Orange Ginger Chicken
Prep time
Cook time
Total time
Recipe type: lunch, dinner
Cuisine: Chinese
Serves: 4-6
  • 2 lbs chicken (I used 1½. There will be enough sauce for 2 lbs)
  • 3 T. cornstarch or flour
  • ½ tsp salt
  • 1 T. canola, peanut or other neutral oil
  • 1-2 tsp grated fresh ginger
  • 1 10 oz jar of just fruit orange marmalade
  • 1 T. Rice wine vinegar
  1. Place the corn starch or flour in a zip lock bag for dredging
  2. Cut chicken into bite sized pieces and toss with salt
  3. Put chicken pieces in the baggie with corn starch or flour and shake until even coated
  4. Heat the oil in a large non stick skillet over med/high heat until shimmering.
  5. Cook the chicken in one layer until lightly browned and cooked through 2-3 mins per side. You will need to cook the chicken in batches.
  6. Remove the chicken from the pan and reserve. Wipe out any burned bits in the pan.

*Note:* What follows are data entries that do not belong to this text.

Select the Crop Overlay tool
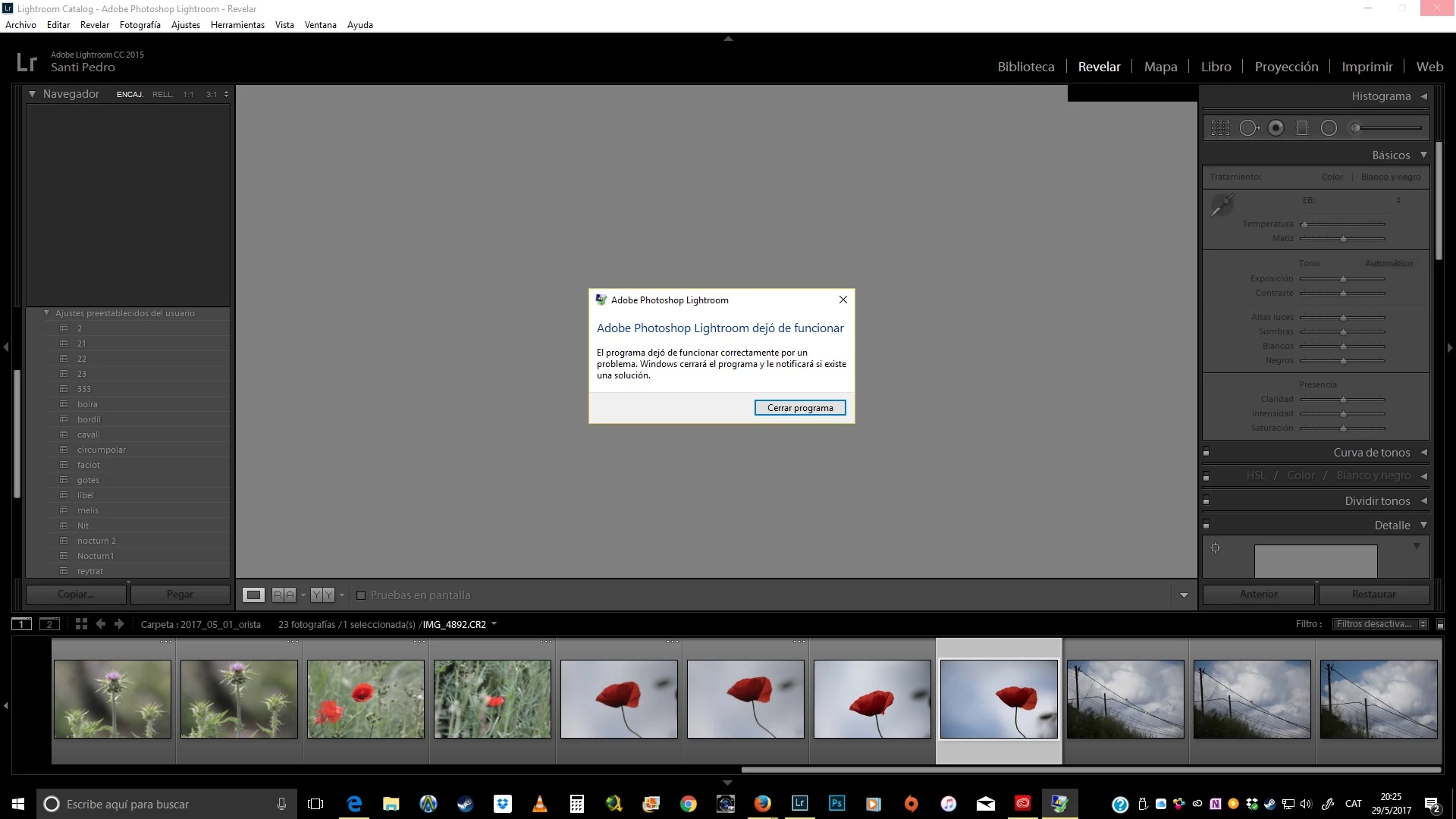Viewport: 1456px width, 819px height. [1220, 128]
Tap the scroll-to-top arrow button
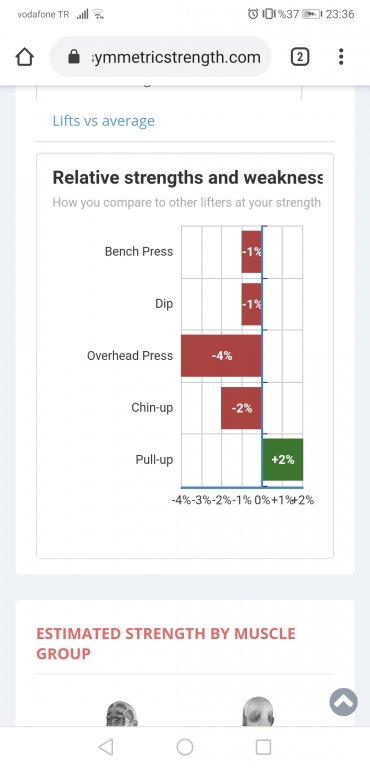This screenshot has height=768, width=370. pyautogui.click(x=344, y=702)
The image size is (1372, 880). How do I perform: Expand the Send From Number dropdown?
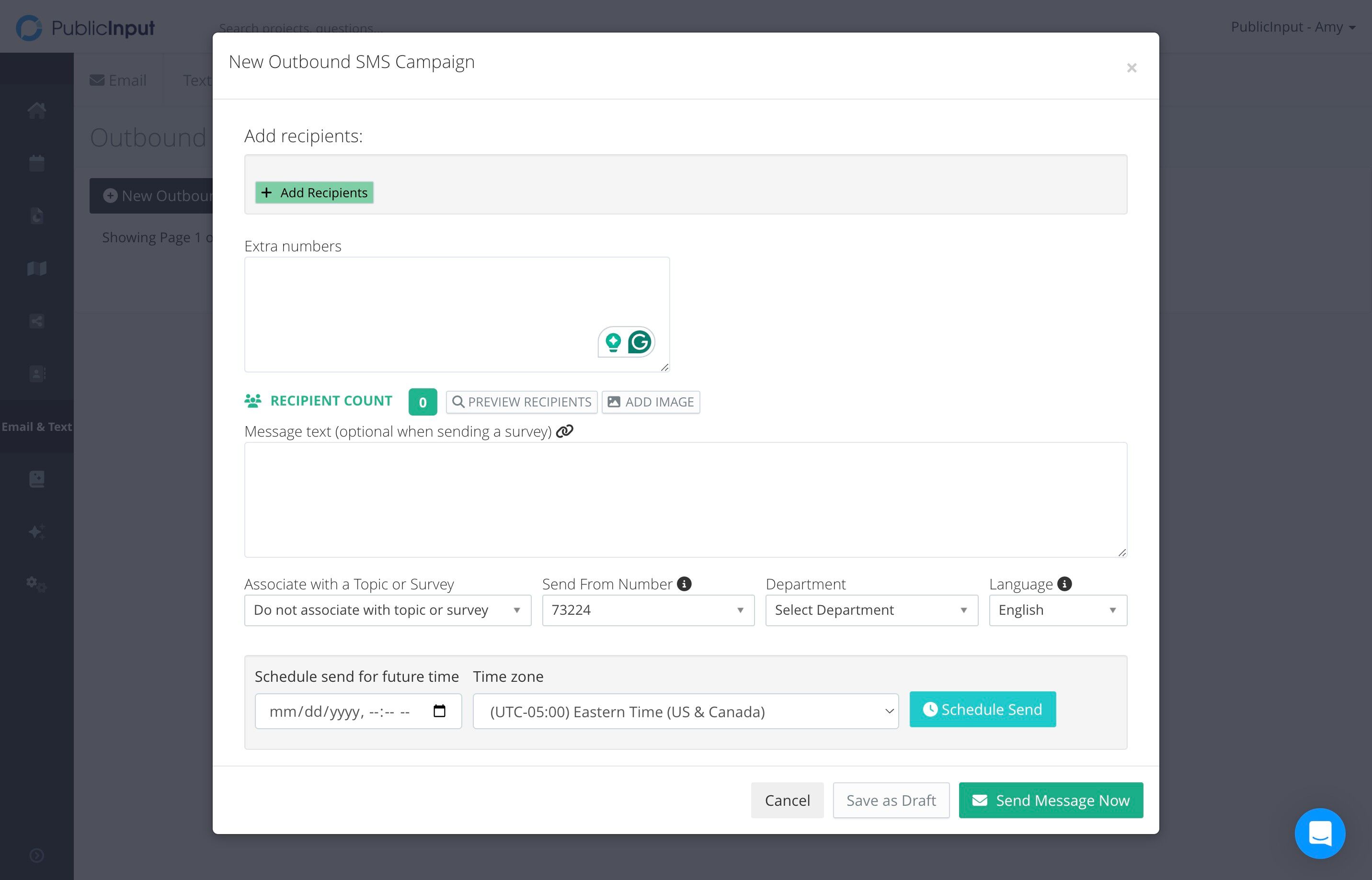(648, 610)
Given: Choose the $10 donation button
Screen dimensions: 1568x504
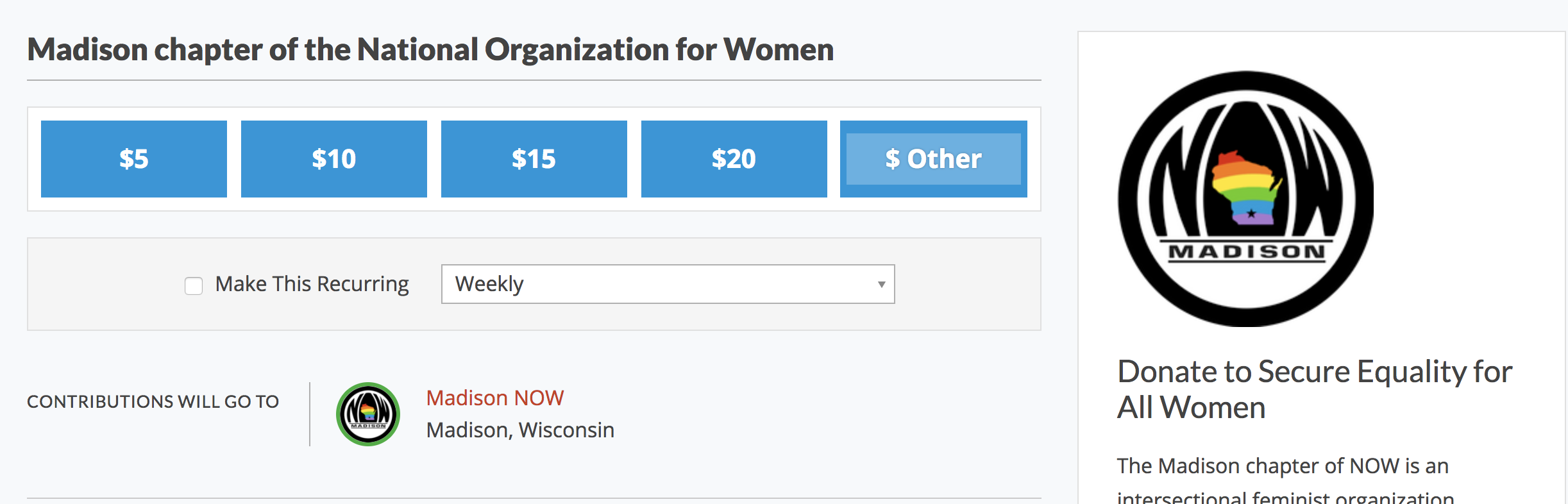Looking at the screenshot, I should (334, 159).
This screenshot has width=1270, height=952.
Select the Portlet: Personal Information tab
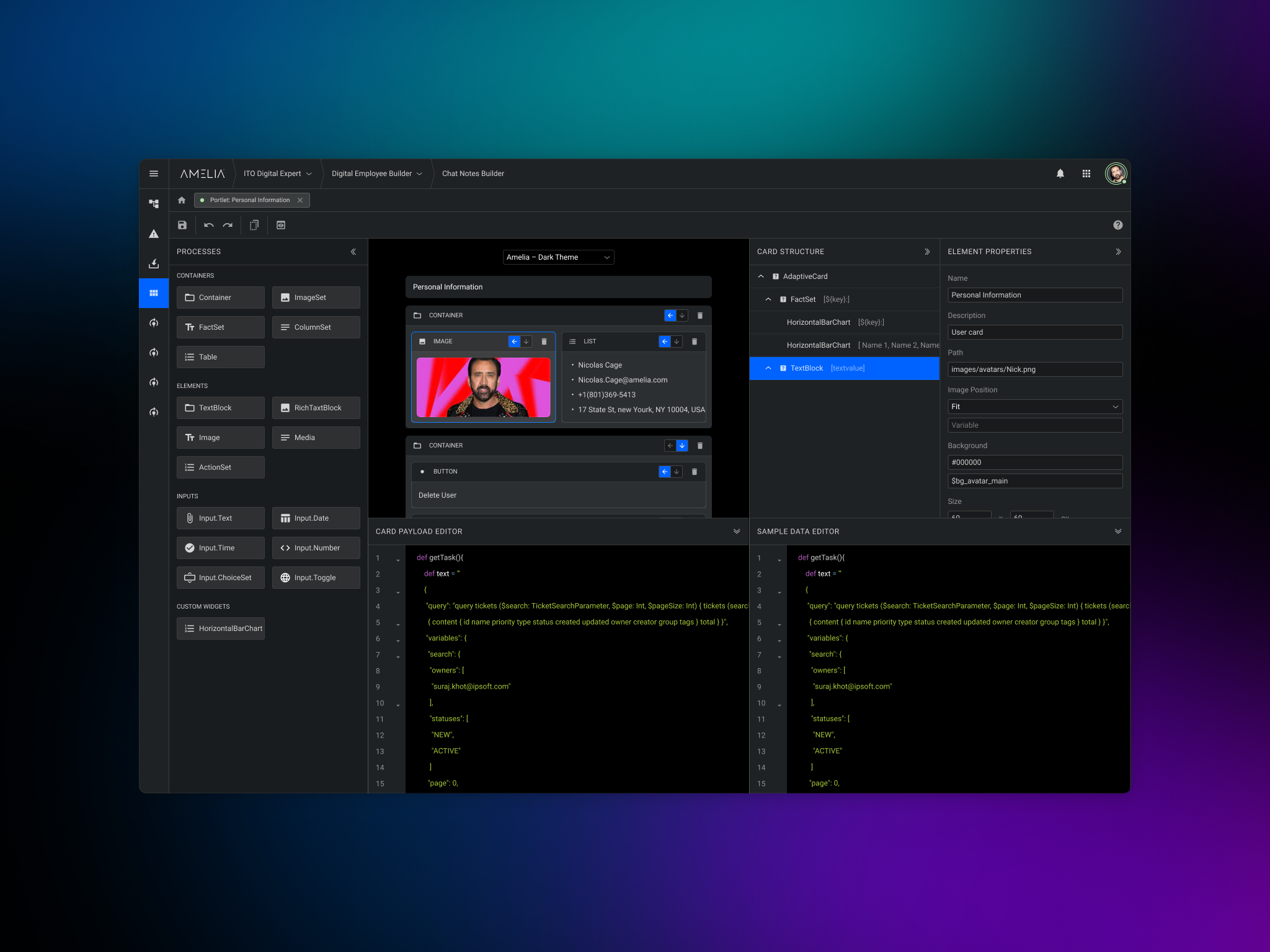(249, 200)
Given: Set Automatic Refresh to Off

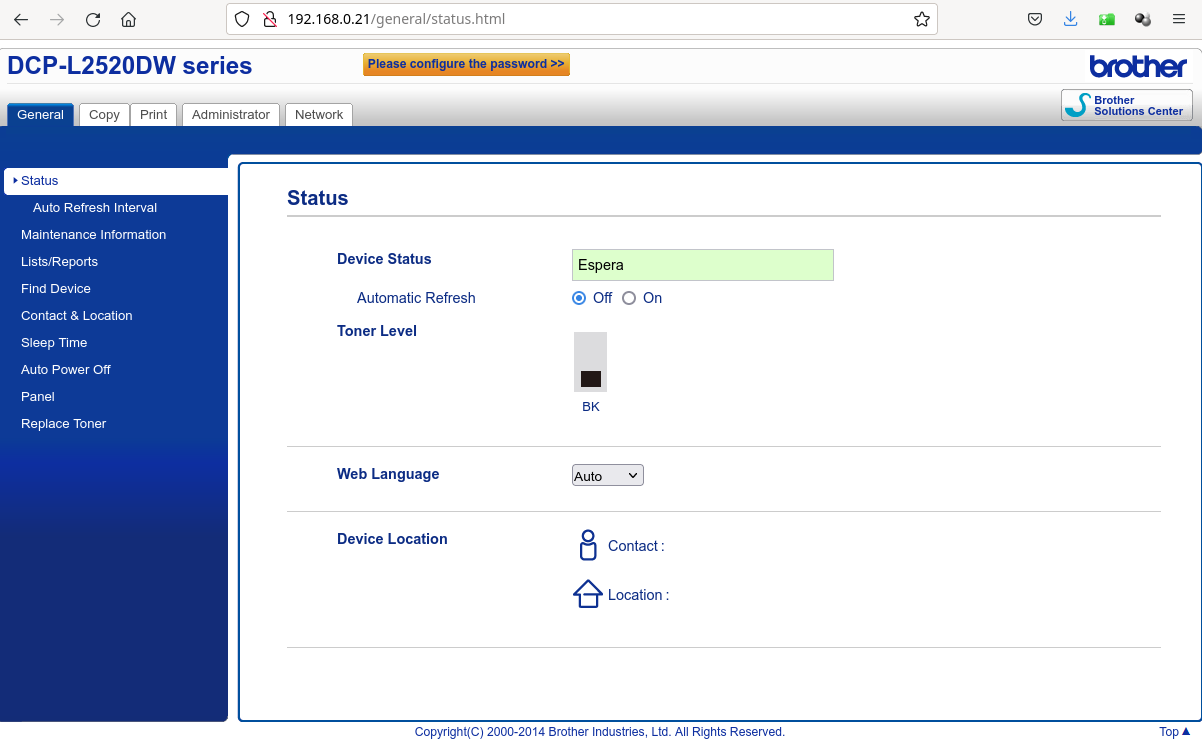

  7. Reduce heat to low, and add the marmalade, 1 tsp of the ginger and the rice wine vinegar
  8. whisk until combined.
  9. Taste to see if you want more ginger and/or more salt
  10. Make it sweeter by adding more rice wine vinegar or a tsp of honey
  11. Add the cooked chicken pieces to the sauce and toss to coat.